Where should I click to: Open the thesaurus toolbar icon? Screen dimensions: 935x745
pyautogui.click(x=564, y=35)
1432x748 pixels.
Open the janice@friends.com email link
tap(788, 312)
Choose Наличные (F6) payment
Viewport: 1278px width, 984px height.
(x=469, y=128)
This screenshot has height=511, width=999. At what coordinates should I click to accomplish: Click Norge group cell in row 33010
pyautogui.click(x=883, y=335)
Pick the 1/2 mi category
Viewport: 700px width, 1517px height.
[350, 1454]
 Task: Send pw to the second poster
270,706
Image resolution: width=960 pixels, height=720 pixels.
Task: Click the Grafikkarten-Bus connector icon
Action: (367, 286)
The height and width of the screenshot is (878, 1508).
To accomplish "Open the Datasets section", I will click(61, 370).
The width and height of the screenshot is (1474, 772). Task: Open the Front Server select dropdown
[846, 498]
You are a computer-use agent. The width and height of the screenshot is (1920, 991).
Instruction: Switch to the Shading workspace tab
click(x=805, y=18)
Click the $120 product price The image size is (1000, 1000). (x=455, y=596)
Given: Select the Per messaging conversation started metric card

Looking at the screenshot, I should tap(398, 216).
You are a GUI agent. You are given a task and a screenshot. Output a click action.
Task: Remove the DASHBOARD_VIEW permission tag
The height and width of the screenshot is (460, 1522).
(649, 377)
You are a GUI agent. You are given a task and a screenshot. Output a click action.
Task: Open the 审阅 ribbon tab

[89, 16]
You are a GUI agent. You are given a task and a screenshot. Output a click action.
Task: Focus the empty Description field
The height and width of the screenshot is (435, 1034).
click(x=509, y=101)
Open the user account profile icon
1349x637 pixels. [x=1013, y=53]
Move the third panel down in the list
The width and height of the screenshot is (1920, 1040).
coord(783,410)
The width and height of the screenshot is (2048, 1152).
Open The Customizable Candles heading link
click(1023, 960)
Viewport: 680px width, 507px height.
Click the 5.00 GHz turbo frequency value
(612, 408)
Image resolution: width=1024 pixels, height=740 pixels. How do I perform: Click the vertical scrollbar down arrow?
──────────
● **Task prompt**
Begin with the line above that has "Choose Наличные (F6) payment" and continue through the line that has "Pick the 1/2 mi category", setting each one down exactly. Stop there.

● **Result for this task**
Choose Наличные (F6) payment
Viewport: 1278px width, 984px height.
(x=469, y=128)
This screenshot has height=511, width=999. At what coordinates should I click to accomplish: Click Norge group cell in row 33010
pyautogui.click(x=883, y=335)
Pick the 1/2 mi category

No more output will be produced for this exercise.